The special purpose entity (aka SPE, special investment vehicle, SIV, special purpose vehicle, SPV, special purpose corporation, SPC) is a limited-purpose legal vehicle, organized as a corporation, limited liability company, or business trust, that is formed to securitize assets, such as loans and receivables, and sell them as asset-backed securities (ABS). Since most ABSs are sold to institutional investors that require an investment grade credit rating, the SPE provides bankruptcy remoteness from the seller of the assets, which includes banks and finance companies, and allows the credit rating of the SPE to be higher than that of the seller or sponsor of the ABS.
Bankruptcy remoteness is accomplished by legally segregating the collateral from the originator or seller for the benefit of ABS holders. For bankruptcy remoteness to be legally effective, there must be a true sale of the assets at arm's length. The Uniform Commercial Code (UCC) of most states stipulates that this transfer can be accomplished either by transferring the loan documents from the seller to the SPE, or by filing a UCC finance statement. Filing UCC statements is usually done because it is cheaper and faster.
Legal counsel for the seller will render a legal opinion concerning the effectiveness of the transfer, including a true sale opinion and a non consolidation opinion, stating that if the sponsor enters bankruptcy, the assets of SPE would not be consolidated with the assets of the sponsor.
After the special purpose entity is formed, the securitization of assets and their sale to investors involves the following steps:
- The assets, usually loans or receivables, are transferred from the seller to the SPE.
- The SPE securitizes the assets, then sells the resulting securities, mostly as notes, to investors.
- The proceeds of the security sale are then paid to the seller of the assets.

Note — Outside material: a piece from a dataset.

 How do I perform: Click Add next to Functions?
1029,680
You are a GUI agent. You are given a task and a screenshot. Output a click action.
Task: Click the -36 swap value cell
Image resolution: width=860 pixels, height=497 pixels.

- Credit rating agencies review all documents of the SPE before assigning a rating. While the credit rating agency is not a legal party to any of the agreements for setting up the special purpose entity, it is listed in the documents as the credit rating agency, and the documents also require that specified information be provided to the credit rating agency continually, to ensure that the proper procedures are being followed to maintain credit quality, and that the credit quality is actually being maintained.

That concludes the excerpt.